─── Listed entries ───
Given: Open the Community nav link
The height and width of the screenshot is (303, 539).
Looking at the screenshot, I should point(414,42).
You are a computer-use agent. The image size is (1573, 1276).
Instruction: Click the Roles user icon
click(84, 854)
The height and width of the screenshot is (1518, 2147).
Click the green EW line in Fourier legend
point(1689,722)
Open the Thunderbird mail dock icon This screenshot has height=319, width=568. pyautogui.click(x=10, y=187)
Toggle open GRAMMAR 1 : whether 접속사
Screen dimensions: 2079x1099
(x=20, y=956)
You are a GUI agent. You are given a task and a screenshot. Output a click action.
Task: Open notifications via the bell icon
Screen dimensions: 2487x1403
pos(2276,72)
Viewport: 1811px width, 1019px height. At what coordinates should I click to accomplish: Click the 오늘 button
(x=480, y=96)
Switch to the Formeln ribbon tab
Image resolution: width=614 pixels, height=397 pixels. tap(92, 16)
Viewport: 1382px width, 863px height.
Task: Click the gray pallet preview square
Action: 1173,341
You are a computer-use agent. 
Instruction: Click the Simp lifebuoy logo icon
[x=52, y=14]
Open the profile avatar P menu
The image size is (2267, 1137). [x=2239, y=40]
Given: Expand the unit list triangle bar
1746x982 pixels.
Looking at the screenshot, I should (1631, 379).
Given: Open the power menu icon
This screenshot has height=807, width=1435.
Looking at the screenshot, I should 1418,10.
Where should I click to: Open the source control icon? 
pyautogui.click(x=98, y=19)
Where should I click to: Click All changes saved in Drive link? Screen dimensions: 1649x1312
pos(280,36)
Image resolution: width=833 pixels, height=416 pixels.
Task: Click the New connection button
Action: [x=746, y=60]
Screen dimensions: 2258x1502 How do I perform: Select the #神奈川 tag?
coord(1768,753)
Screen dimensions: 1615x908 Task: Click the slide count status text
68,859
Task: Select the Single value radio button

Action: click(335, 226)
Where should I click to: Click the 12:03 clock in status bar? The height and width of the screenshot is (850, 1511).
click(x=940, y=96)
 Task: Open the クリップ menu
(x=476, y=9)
───
Problem details> Retype every entry, keeping each character as it was.

Task answer>
Given: Open the Community nav link
The height and width of the screenshot is (303, 539).
Looking at the screenshot, I should point(414,42).
You are a computer-use agent. The image size is (1573, 1276).
Instruction: Click the Roles user icon
click(84, 854)
The height and width of the screenshot is (1518, 2147).
Click the green EW line in Fourier legend
point(1689,722)
Open the Thunderbird mail dock icon This screenshot has height=319, width=568. pyautogui.click(x=10, y=187)
Toggle open GRAMMAR 1 : whether 접속사
Screen dimensions: 2079x1099
(x=20, y=956)
You are a GUI agent. You are given a task and a screenshot. Output a click action.
Task: Open notifications via the bell icon
Screen dimensions: 2487x1403
pos(2276,72)
Viewport: 1811px width, 1019px height. At what coordinates should I click to accomplish: Click the 오늘 button
(x=480, y=96)
Switch to the Formeln ribbon tab
Image resolution: width=614 pixels, height=397 pixels. tap(92, 16)
Viewport: 1382px width, 863px height.
Task: Click the gray pallet preview square
Action: 1173,341
You are a computer-use agent. 
Instruction: Click the Simp lifebuoy logo icon
[x=52, y=14]
Open the profile avatar P menu
The image size is (2267, 1137). [x=2239, y=40]
Given: Expand the unit list triangle bar
1746x982 pixels.
Looking at the screenshot, I should (1631, 379).
Given: Open the power menu icon
This screenshot has height=807, width=1435.
Looking at the screenshot, I should 1418,10.
Where should I click to: Open the source control icon? 
pyautogui.click(x=98, y=19)
Where should I click to: Click All changes saved in Drive link? Screen dimensions: 1649x1312
pos(280,36)
Image resolution: width=833 pixels, height=416 pixels.
Task: Click the New connection button
Action: [x=746, y=60]
Screen dimensions: 2258x1502 How do I perform: Select the #神奈川 tag?
coord(1768,753)
Screen dimensions: 1615x908 Task: Click the slide count status text
68,859
Task: Select the Single value radio button

Action: click(335, 226)
Where should I click to: Click the 12:03 clock in status bar? The height and width of the screenshot is (850, 1511).
click(x=940, y=96)
 Task: Open the クリップ menu
(x=476, y=9)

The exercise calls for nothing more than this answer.